Copy out, exactly as written, only the line containing "Yeni (57, 396)" and the lines after it through the end of the records.
+++++
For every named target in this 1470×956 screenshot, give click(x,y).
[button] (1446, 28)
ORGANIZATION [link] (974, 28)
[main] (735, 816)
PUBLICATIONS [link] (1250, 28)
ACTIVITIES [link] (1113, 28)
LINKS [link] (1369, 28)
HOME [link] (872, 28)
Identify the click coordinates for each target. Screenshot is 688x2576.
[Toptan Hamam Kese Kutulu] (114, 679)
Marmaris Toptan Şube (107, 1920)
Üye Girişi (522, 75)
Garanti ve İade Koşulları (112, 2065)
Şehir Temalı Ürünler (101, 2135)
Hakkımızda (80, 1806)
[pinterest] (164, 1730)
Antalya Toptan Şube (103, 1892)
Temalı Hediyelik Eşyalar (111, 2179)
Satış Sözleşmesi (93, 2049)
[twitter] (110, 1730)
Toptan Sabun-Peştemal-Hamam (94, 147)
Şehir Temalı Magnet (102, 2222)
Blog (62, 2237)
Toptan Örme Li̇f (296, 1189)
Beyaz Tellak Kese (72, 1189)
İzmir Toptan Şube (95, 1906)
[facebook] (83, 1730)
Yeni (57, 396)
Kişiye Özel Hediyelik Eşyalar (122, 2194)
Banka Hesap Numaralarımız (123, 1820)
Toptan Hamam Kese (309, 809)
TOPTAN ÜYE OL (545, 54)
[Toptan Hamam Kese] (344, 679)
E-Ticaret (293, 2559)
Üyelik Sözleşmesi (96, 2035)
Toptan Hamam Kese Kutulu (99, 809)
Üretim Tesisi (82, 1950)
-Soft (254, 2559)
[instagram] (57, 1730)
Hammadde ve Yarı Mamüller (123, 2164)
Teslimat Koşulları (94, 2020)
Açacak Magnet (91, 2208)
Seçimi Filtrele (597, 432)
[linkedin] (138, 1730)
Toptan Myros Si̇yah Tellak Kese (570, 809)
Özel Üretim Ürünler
+++++
• SOLUTION BELOW:
Yeni (57, 396)
Kişiye Özel Hediyelik Eşyalar (122, 2194)
Banka Hesap Numaralarımız (123, 1820)
Toptan Hamam Kese (309, 809)
TOPTAN ÜYE OL (545, 54)
[Toptan Hamam Kese] (344, 679)
E-Ticaret (293, 2559)
Üyelik Sözleşmesi (96, 2035)
Toptan Hamam Kese Kutulu (99, 809)
Üretim Tesisi (82, 1950)
-Soft (254, 2559)
[instagram] (57, 1730)
Hammadde ve Yarı Mamüller (123, 2164)
Teslimat Koşulları (94, 2020)
Açacak Magnet (91, 2208)
Seçimi Filtrele (597, 432)
[linkedin] (138, 1730)
Toptan Myros Si̇yah Tellak Kese (570, 809)
Özel Üretim Ürünler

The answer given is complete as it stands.